In her first interview, she told WHO she'd picked November 1 as the day to end her life: "I can always change my mind if something comes up but right now that's the plan I've made with my family," she told WHO.

Maynard acknowledged that waiting may mean a seizure or stroke renders her incapable of making the decision but says she's still finding joy in her everyday life.

"When people criticise me for not, like, waiting longer or ... whatever they've decided is best for me, it hurts because really I risk it," she says.

"I risk it everyday, everyday that I wake up," she says. "And I do it because I still feel good enough, and I still have enough joy, and I still laugh and smile with my family and friends enough that it doesn't seem the right time right now, but it will come because I feel myself getting sicker. It's happening each week."

Brittany Maynard (left) with her mother Debbie (right).
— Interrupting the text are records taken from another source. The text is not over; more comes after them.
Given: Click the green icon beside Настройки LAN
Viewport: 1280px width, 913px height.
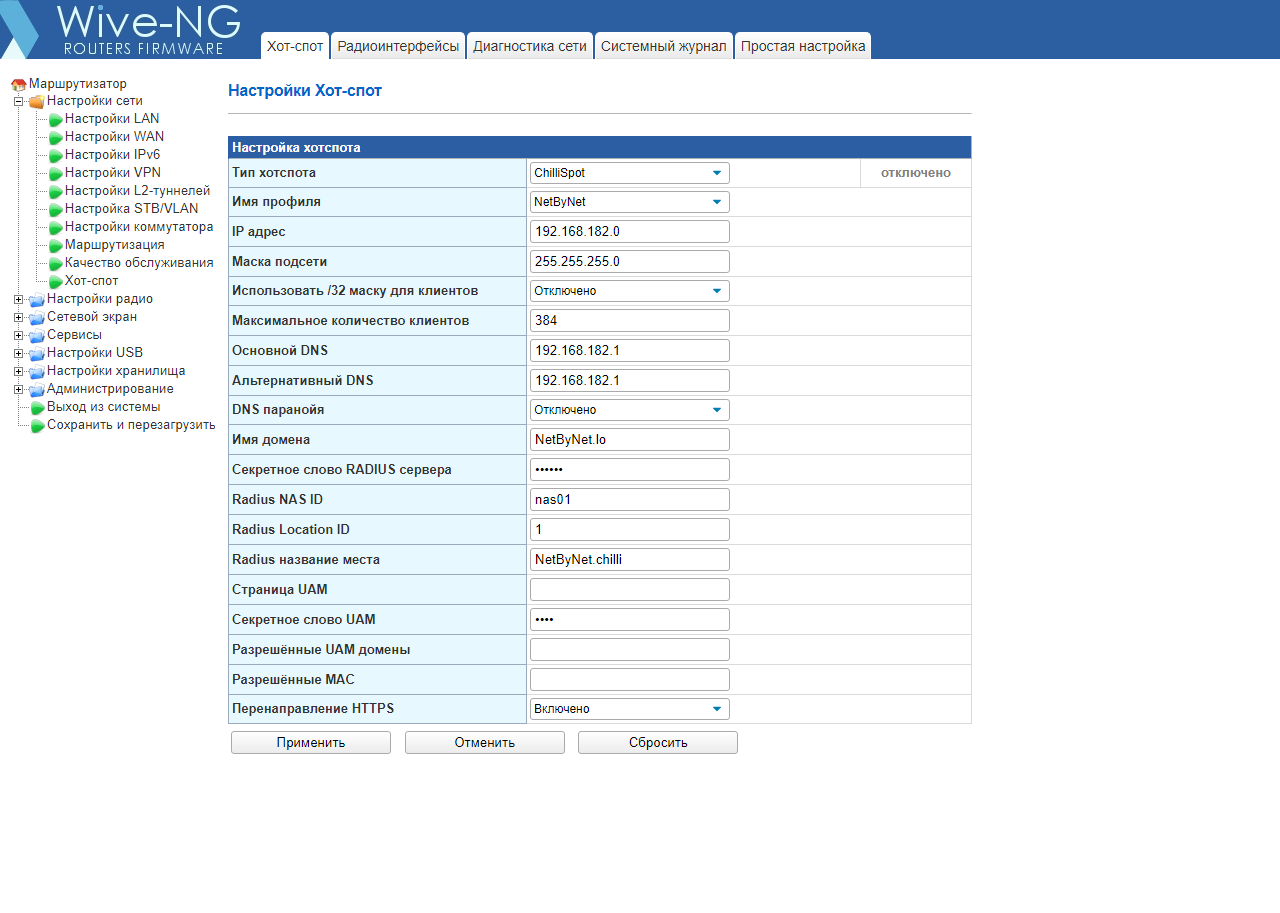Looking at the screenshot, I should point(56,120).
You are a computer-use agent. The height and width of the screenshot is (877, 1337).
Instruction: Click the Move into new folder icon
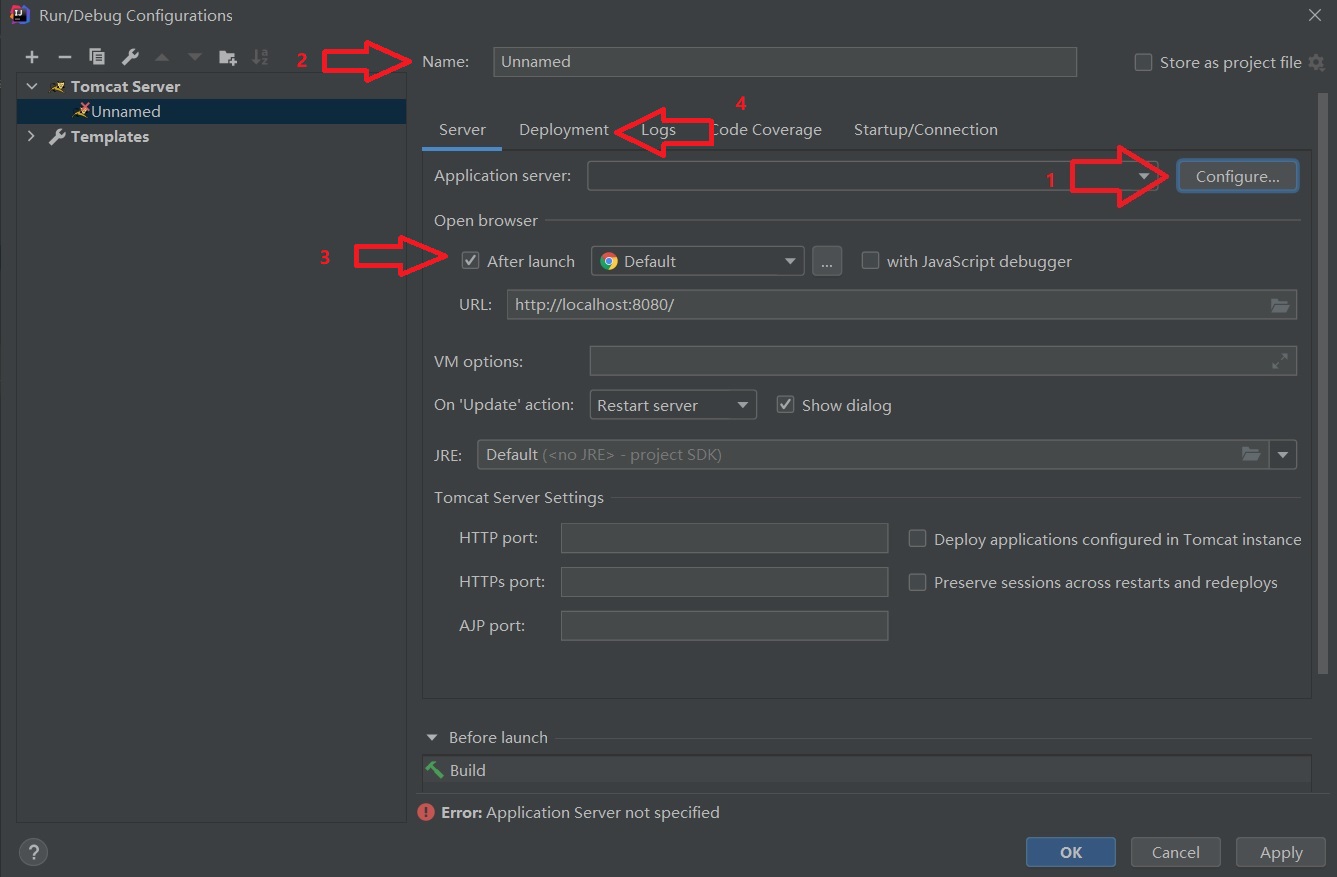228,57
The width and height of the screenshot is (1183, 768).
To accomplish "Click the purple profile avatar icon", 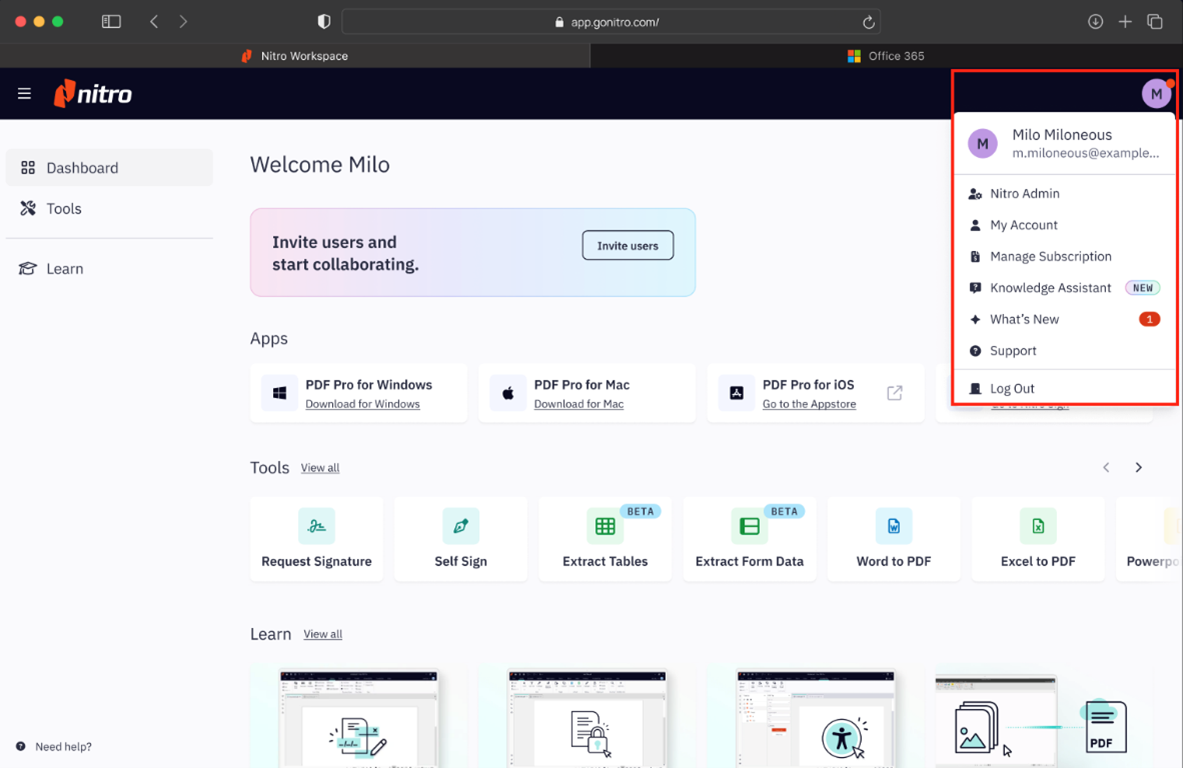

Photo: thebrittanyfund.org

Earlier this month, her husband told WHO he did not expect her to end her life Nov. 1 "if she wakes up feeling good."

"Brittany had to put some kind of parameters on this," Diaz, 43, told WHO. "I talked to a counselor about this and they said for them putting a date out there gives them something to work toward and to work beyond," he says. "So the psychologist says, 'That's the way it brings comfort. A goal,' " he says.

Her mother told WHO the date was something to "pencil in," a starting point, but she says she's made it clear to her daughter many times that she'll support her no matter what she decides: "[I've told her] no matter which way you want to do this - and the choice is yours all the time - if you want me to bathe you and feed you and go the long way, I will do that," says Ziegler, 56.

"If you want me to be by your side and do death with dignity, I will do that," she says. "It is an honor to be with her in her last days no matter what they're like. I mean that with all my heart. Either way."

Though she had her worst seizure yet on a recent trip to the Grand Canyon, Maynard says she's still able to enjoy life.

brittany-maynard-november-1-death-date-may-change-new-video
brittany-maynard-november-1-death-date-may-change-new-video

Terminally ill 29-year-old Brittany Maynard has revealed she may not end her life on November 1 as originally planned in an emotional new video. Photo: Supplied

"I walk with my husband. I walk with my family and my dogs," she says in the new video. "Things like that bring me the greatest feelings of health that I have these days...I t sounds so cliche: 'We take things one day at a time,' but it's like, that's the only way to get through this."

In the video, Maynard also addresses the dramatic change in her appearance (she's gained 12 kilos) due to the steroids she takes to control the inflammation in her brain, and her hopes and dreams for her mother and husband after she's gone.

"If all my dreams came true, I would somehow survive this but I most likely won't," she says. "So beyond that, having been an only child for my mother, I want her to recover from this and not break down, not suffer from any kind of depression."

And for Diaz, "I want him to be happy, so I want him to have a family," she says. "There's no part of me that wants him to live out the rest of his life just missing his wife."